高田トンネルは筑肥山地の西端部の丘陵地帯を南北に貫く全長1,905mのトンネルであり、地質は古生代石炭紀〜二畳紀の三郡変成岩類の泥質片岩が主体である。掘削は上半先進ショートベンチカット工法機械掘削並びに補助ベンチ付き全断面工法発破掘削を併用した。また、一部区間で福岡県指定の地滑り地帯を通過するため、鋼管杭による抑止杭を施工後に計測管理等を実施しながら、慎重に掘削を進め、本年1月に新規着工区間のトンネルとして初めて貫通した。現在は覆工コンクリート、インバートコンクリートも完了し、トンネル内の路盤コンクリート及びトンネル前後の土工区間の施工を行っている。
三池トンネルは、大間山、三池山の山系が連なるほぼ中央を貫く全長5,360mのトンネルであり、博多・新八代間では3番目に長いトンネルである。起点方2,985mを三池トンネル北工事とし大牟田市側から、また終点方2,375mを三池トンネル南工事として南関町側から工事を進めている。地質は中世代、白亜紀の花崗岩である朝倉型花崗岩が主体である。両坑口部ともに花崗岩特有の深層風化現象が顕著であることから、補助工法併用の上半先進ショートベンチカット工法機械掘削で開始した。

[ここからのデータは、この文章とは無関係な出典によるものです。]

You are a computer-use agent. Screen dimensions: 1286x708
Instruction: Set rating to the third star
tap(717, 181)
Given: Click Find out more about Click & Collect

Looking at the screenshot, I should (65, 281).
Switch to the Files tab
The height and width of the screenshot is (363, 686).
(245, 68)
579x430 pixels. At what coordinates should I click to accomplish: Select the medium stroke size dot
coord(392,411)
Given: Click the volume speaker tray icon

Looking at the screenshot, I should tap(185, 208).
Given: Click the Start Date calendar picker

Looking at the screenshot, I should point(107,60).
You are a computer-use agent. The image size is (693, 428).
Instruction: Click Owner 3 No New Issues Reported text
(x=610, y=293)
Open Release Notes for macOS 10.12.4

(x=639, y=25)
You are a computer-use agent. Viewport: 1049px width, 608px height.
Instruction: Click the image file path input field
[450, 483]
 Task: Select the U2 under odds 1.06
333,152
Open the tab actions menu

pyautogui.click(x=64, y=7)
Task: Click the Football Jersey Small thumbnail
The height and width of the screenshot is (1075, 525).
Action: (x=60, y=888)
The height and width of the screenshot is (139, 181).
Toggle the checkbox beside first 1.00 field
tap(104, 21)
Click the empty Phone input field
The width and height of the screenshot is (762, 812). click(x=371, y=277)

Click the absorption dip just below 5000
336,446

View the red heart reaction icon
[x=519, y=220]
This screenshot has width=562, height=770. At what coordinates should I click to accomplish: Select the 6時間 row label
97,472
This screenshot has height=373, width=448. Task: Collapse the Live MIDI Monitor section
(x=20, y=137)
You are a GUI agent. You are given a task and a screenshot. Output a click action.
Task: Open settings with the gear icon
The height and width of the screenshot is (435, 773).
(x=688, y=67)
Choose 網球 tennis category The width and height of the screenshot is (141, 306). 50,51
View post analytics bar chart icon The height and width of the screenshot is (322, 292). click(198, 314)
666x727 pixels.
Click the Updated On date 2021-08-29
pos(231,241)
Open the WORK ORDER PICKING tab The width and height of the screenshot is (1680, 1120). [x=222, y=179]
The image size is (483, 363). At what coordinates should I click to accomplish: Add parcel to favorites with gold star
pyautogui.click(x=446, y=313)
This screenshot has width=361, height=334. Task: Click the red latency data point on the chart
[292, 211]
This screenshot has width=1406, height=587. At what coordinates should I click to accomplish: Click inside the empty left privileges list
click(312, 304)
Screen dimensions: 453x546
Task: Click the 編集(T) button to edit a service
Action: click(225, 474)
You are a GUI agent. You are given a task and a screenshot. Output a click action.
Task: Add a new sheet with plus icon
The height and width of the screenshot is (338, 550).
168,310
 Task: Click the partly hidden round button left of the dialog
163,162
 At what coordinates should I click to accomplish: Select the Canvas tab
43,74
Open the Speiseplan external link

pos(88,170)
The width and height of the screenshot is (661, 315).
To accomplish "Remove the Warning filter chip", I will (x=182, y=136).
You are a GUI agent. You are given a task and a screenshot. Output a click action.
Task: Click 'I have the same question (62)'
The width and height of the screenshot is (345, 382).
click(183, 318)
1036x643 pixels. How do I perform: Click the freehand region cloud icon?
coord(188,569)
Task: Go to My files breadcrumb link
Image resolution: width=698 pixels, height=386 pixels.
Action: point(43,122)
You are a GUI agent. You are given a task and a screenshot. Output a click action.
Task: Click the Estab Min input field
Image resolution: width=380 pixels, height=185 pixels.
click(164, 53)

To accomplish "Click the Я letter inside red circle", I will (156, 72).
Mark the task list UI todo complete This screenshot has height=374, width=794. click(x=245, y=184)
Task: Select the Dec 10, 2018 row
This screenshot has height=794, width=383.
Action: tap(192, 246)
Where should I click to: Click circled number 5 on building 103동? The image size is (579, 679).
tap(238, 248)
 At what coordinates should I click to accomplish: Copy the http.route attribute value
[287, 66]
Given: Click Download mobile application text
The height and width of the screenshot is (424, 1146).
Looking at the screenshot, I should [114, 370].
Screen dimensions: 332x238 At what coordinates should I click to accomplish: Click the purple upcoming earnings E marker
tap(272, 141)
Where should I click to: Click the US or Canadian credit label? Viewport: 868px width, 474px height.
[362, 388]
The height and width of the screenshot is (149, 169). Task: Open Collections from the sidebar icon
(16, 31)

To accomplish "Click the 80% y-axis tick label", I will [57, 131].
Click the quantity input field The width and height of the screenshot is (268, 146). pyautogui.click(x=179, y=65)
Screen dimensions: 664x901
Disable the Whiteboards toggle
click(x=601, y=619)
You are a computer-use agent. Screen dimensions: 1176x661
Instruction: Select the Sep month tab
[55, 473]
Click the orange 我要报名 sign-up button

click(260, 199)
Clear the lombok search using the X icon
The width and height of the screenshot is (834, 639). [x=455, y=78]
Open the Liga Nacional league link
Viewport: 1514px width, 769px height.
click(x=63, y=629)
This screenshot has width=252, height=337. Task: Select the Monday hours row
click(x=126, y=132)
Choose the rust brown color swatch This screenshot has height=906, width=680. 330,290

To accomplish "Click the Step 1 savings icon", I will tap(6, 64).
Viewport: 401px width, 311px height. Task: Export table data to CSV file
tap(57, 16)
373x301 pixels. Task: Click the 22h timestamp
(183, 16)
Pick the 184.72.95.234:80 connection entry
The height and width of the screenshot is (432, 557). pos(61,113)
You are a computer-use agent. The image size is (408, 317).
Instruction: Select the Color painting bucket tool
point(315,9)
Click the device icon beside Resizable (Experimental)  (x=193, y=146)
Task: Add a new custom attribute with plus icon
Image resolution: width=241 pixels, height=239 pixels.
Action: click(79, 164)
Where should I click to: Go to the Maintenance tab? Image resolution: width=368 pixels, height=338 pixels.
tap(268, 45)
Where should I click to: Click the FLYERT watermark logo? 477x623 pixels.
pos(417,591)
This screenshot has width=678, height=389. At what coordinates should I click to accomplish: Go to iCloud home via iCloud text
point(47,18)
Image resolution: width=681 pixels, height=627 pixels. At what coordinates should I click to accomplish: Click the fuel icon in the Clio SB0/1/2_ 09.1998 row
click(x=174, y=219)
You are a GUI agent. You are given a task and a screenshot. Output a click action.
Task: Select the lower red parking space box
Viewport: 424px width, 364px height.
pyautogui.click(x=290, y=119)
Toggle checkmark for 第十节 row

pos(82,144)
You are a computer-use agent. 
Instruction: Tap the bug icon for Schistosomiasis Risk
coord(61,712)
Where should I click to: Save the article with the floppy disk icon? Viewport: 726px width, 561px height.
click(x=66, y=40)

現在は両工事ともに堅岩地山となり、補助ベンチ付き全断面工法発破掘削で施工を行なっている。
工事の進捗については、三池トンネル北工事は昨年5月に掘削を開始し約780mが完了しており、インバートコンクリートは約110m完了している。なお、覆工コンクリートについては、間もなく開始する予定である。
また、三池トンネル南工事は昨年1月に掘削を開始し約1,040mが完了しており、インバートコンクリートは約680m、覆工コンクリートは約510m完了している。
おわりに
当建設所は、当面、瀬高南高架橋工事の着工並びに既に着工している4工事の安全で円滑な工事の推進を目標としている。
また、今後発注される新規工事も含め関係自治体等との密接な連携のもと、建設所一丸となって安全で質の良い九州新幹線の建設に努力していく所存である。関係者の更なるご支援、ご協力をお願いする次第です。